Impact on the crypto market

The cryptocurrency market reached its peak in November 2022, hitting a high of US$ 2.9 trillion, but it subsequently decreased to nearly US$ 0.8 billion in 2023 until the banking crisis hit the United States. This crisis helped the crypto market regain some of its losses, bringing it up to US$ 1.1 billion.

Chart shows the decline of the total cryptocurrency market cap in 2022.

Despite liquidity risks, the crypto market has benefited from the recent banking sector crisis in the US Bitcoin has surged 40 percent to about US$ 27,700 since the Silicon Valley crisis erupted on March 10, 2023.

The Commodity Futures Trading Commission (CFTC) oversees commodity and derivatives markets, including Bitcoin. Companies such as brokers facilitating trading for U.S. clients of these products must register with them.

The lawsuit notes that Binance, which had a trading volume of US$ 34 trillion in 2021, did not require customers to provide information to verify their identity before trading. It also “failed to implement basic compliance procedures designed to prevent and detect terrorist financing and money laundering,” according to the agency.

A Reuters report suggest that the Binance platform has processed at least US$ 10 billion in payments for criminals and companies seeking to evade U.S. sanctions.

In response to the accusations of securities violations brought by the U.S. Securities and Exchange Commission against Binance, cryptocurrency prices fell. However, crypto-traders are awaiting the results of the investigation to determine their investments.

The cryptocurrency market reached its peak in November 2022, hitting a high of US$ 2.9 trillion. (AFP)

On the other hand, a spokesman from Binance stated that the SEC’s allegations regarding wash trading are entirely unfounded and based on a fundamental misunderstanding of the facts and a misapplication of the relevant law. He also explained that Binance viewed the trading as “entirely legitimate interactions” involving independent strategies. The spokesperson added that the size of the trading activity did not necessarily impact the overall trading volume, according to the Wall Street Journal.

Allegations of engaging in wash trading are not new.
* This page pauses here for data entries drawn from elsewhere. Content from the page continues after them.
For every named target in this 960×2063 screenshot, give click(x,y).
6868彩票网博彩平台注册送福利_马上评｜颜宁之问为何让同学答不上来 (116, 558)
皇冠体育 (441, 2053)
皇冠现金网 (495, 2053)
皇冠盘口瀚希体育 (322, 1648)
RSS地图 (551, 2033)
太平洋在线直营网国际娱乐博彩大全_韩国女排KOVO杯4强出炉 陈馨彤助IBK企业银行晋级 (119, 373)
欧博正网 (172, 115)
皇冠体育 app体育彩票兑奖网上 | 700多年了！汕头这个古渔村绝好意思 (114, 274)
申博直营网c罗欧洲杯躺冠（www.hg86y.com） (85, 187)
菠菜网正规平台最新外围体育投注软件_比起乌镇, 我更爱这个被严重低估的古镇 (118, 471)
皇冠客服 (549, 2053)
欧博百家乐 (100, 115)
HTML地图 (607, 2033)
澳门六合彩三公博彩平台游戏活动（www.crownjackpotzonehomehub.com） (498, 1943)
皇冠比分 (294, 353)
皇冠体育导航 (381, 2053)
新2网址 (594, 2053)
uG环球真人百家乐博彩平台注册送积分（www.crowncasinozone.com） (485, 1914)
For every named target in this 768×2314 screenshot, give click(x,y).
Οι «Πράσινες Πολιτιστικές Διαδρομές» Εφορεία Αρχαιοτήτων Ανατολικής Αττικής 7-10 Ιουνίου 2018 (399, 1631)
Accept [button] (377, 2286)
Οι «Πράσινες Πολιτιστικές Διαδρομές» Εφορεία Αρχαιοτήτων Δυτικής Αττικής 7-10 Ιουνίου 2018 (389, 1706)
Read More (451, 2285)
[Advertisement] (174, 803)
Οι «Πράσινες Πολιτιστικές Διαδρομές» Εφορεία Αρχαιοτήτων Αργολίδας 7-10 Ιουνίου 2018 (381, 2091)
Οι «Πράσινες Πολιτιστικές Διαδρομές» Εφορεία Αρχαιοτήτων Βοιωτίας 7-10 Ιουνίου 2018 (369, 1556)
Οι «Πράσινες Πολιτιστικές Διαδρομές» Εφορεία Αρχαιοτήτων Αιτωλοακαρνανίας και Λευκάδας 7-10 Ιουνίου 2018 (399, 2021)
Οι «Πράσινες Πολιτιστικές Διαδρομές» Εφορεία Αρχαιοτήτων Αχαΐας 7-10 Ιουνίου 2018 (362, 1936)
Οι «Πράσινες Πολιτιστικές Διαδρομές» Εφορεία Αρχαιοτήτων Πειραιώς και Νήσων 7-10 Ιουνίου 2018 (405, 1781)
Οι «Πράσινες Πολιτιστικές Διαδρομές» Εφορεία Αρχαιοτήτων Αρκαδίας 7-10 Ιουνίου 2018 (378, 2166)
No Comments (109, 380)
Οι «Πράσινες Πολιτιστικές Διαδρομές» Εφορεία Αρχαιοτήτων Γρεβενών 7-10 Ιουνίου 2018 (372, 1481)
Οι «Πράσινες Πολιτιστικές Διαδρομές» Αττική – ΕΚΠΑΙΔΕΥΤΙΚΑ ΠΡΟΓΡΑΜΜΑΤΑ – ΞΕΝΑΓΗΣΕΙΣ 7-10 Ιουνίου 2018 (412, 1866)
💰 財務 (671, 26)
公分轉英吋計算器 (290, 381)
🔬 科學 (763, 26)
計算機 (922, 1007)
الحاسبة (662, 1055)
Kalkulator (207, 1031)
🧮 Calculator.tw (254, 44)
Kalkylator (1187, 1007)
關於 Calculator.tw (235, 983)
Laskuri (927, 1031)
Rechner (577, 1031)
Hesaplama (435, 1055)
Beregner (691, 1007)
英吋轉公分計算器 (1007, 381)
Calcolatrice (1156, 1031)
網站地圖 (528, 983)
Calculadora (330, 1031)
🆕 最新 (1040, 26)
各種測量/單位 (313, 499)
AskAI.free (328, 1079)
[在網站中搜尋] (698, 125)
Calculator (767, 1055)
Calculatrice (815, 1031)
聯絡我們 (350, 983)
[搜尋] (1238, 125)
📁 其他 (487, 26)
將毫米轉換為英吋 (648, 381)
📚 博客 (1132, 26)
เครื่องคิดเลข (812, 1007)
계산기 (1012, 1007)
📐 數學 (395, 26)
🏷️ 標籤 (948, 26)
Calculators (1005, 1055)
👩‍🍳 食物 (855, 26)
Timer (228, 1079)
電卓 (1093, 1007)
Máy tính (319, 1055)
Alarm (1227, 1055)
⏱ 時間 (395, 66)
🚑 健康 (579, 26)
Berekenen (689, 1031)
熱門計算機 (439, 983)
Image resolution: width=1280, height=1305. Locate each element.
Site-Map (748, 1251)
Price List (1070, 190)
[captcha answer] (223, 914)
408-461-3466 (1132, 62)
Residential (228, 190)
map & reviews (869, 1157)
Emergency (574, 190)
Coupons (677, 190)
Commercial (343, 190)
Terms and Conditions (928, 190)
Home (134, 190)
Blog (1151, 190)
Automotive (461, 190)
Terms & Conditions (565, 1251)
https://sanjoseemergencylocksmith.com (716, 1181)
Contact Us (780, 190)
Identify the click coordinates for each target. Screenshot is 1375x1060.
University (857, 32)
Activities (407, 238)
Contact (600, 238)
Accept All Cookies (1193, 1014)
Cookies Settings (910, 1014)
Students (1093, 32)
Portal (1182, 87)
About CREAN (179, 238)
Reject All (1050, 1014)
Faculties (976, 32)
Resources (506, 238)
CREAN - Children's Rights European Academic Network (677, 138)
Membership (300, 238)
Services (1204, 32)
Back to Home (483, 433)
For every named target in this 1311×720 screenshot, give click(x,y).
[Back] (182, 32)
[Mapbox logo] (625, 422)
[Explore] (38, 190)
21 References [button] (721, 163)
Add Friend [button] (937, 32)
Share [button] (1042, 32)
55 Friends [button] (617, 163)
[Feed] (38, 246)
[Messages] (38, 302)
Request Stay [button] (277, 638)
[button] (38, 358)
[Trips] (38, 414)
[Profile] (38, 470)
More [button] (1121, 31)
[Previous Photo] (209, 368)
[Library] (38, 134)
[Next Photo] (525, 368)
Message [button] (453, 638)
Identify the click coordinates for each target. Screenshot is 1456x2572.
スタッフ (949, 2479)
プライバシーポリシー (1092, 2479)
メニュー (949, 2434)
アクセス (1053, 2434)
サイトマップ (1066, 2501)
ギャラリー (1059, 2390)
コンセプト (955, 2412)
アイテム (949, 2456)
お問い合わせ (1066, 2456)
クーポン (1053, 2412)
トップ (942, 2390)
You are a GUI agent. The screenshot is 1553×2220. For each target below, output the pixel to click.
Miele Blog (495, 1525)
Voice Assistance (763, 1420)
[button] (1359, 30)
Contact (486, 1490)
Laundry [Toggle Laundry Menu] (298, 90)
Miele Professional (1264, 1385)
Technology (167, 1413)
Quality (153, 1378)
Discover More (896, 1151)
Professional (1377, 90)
Coinbase, a major cryptocurrency exchange in the United States, faced similar legal issues from the CFTC.

The financial markets regulator alleged that the trading platform had engaged in wash trading for over six weeks in 2016. The disagreement was eventually resolved in 2021, with the CFTC issuing an order for Coinbase to pay fines of US$ 6.5 million.

In the long term, such investigations are a healthy development for the crypto ecosystem. They weed out bad actors and redirect capital from cryptocurrencies with high regulatory risks to Bitcoin.

However, some market experts have expressed concern that the commission’s allegations could derail the platform, and the lawsuit is likely to have far-reaching effects on the cryptocurrency industry. Many agree that there must be a global strategy to govern crypto exchanges.